Start of RECORDS FOR THIS TASK
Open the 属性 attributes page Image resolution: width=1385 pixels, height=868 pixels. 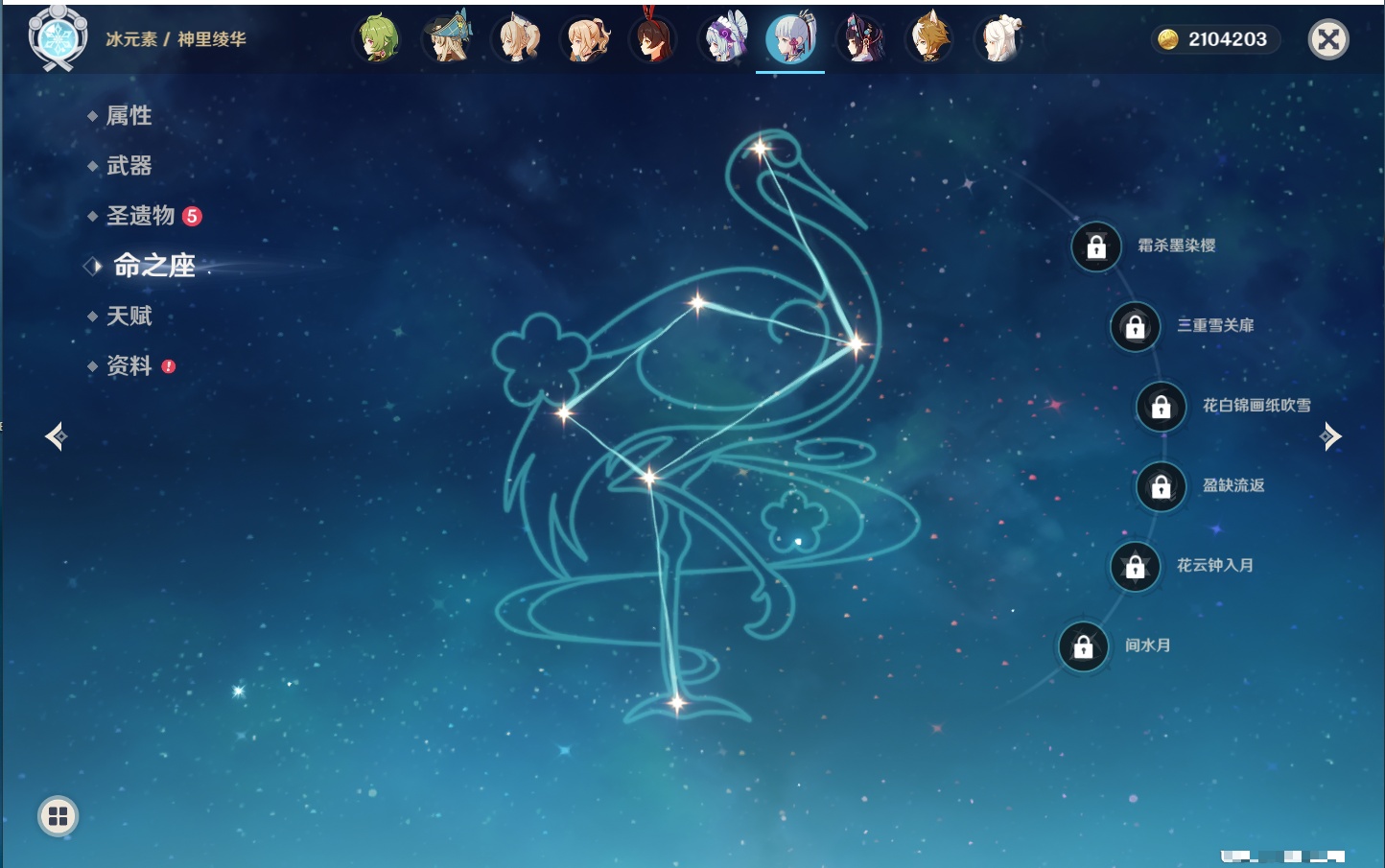[x=129, y=116]
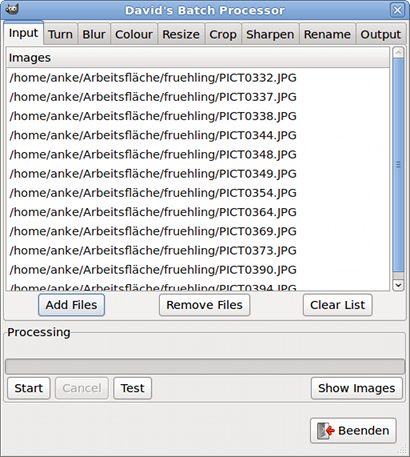Click the Beenden button with exit icon
Viewport: 410px width, 457px height.
pyautogui.click(x=353, y=430)
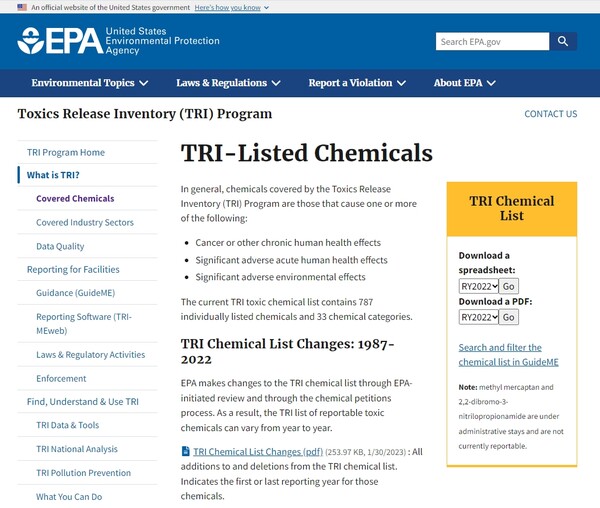Click the magnifying glass search button
The image size is (600, 508).
[x=563, y=41]
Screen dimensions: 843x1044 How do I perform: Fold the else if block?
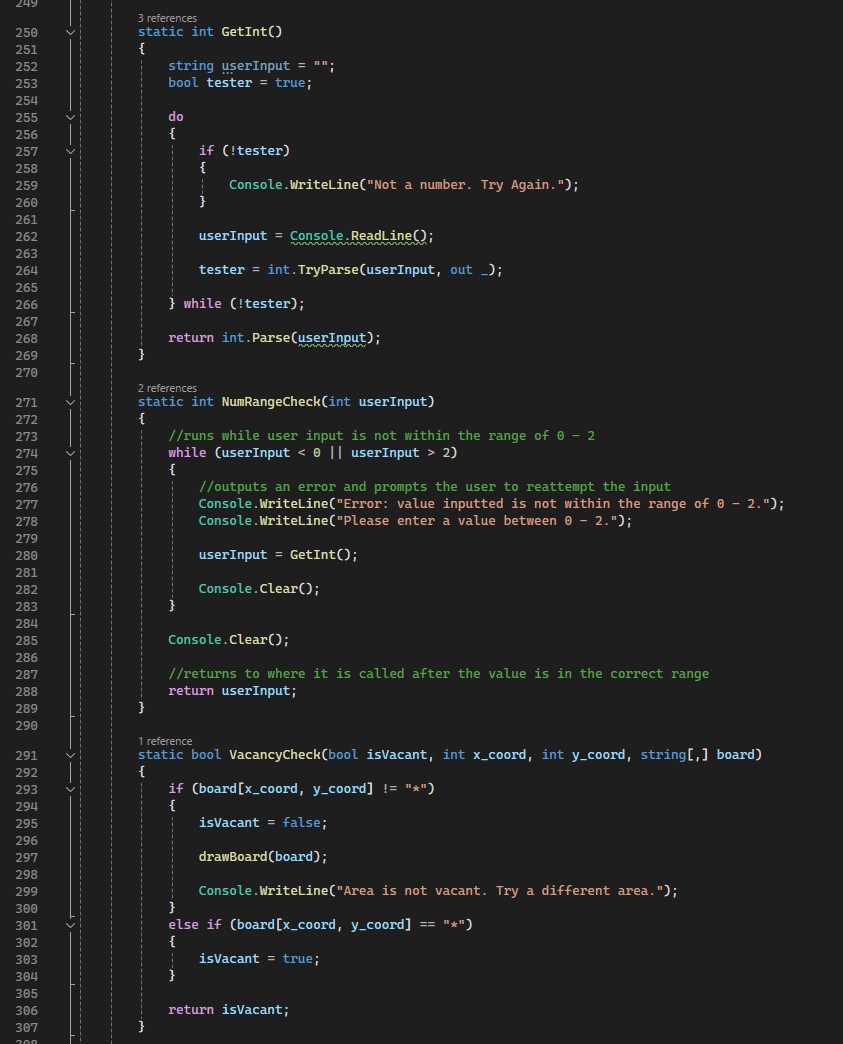[x=69, y=925]
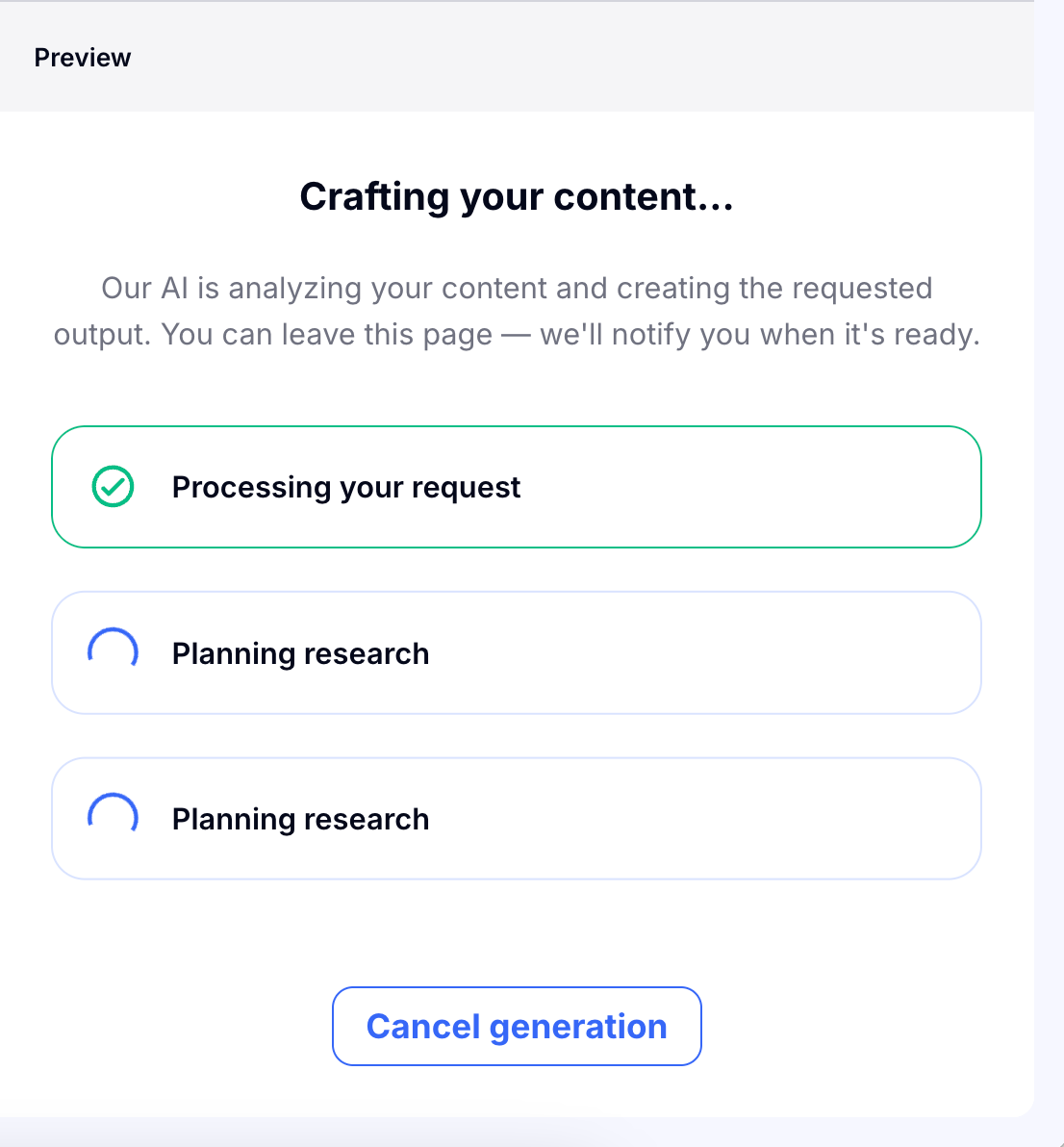Select the first Planning research progress card
Screen dimensions: 1064x1147
point(517,652)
End of RECORDS FOR THIS TASK
▶ **YOUR INSTRUCTIONS**
Starting with the line that has "Screen dimensions: 843x1044" and ending with the last line of the records, retype every line exactly and only those lines. Do not include the pictures.

▶ **YOUR SOLUTION**
Screen dimensions: 843x1044 How do I perform: Fold the else if block?
[x=69, y=925]
Select the first Planning research progress card
Screen dimensions: 1064x1147
point(517,652)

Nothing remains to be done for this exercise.